Partial Fraction Decomposition for ∫18/((x2+9)(x-3))

[charmedbeauty]

Homework Statement

Find ∫18/((x²+9)(x-3))

Homework Equations

The Attempt at a Solution

Im a little stuck on this.

18∫1/((x²+9)(x-3))

Im not sure how to turn this into a partial fraction.. help.

Thanks

 

[Simon Bridge]

You understand $$\frac{a+b}{ab} =\frac{1}{a}+\frac{1}{b}$$ ... then expand the concept for functions.
http://www.math.ucdavis.edu/~kouba/CalcTwoDIRECTORY/partialfracdirectory/PartialFrac.html

 

[Curious3141]

Homework Statement

Find ∫18/((x²+9)(x-3))

Homework Equations

The Attempt at a Solution

Im a little stuck on this.

18∫1/((x²+9)(x-3))

Im not sure how to turn this into a partial fraction.. help.

Thanks

The general form for the PF decomposition would be:

\frac { 18 }{ (x^{ 2 }+9)(x-3) } =\frac { Ax+B }{ x^{ 2 }+9 } +\frac { C }{ x-3 }

First find C by using the Heaviside coverup rule (put x = 3 after multiplying both sides by (x-3).

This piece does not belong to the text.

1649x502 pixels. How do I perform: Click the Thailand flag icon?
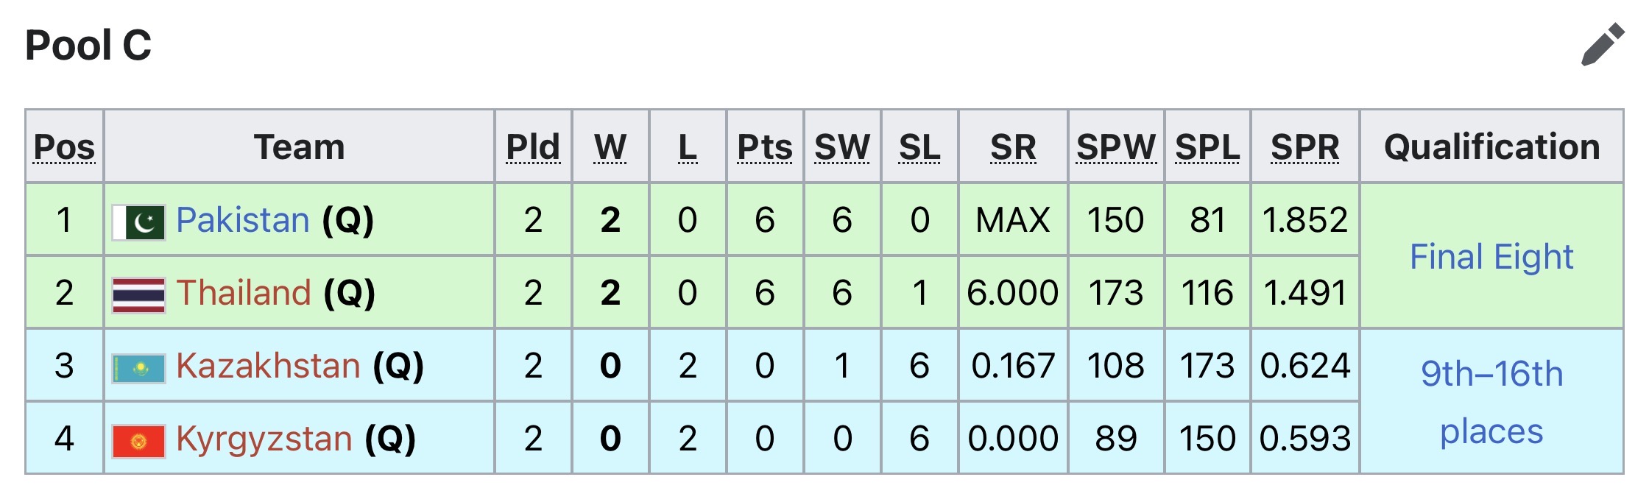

Then just subtract the \frac { C }{ x-3 } from the LHS and simplify to find the remaining term.

 

[charmedbeauty]

The general form for the PF decomposition would be:

\frac { 18 }{ (x^{ 2 }+9)(x-3) } =\frac { Ax+B }{ x^{ 2 }+9 } +\frac { C }{ x-3 }

First find C by using the Heaviside coverup rule (put x = 3 after multiplying both sides by (x-3).

Then just subtract the \frac { C }{ x-3 } from the LHS and simplify to find the remaining term.

ok yeah I figured it out thanks.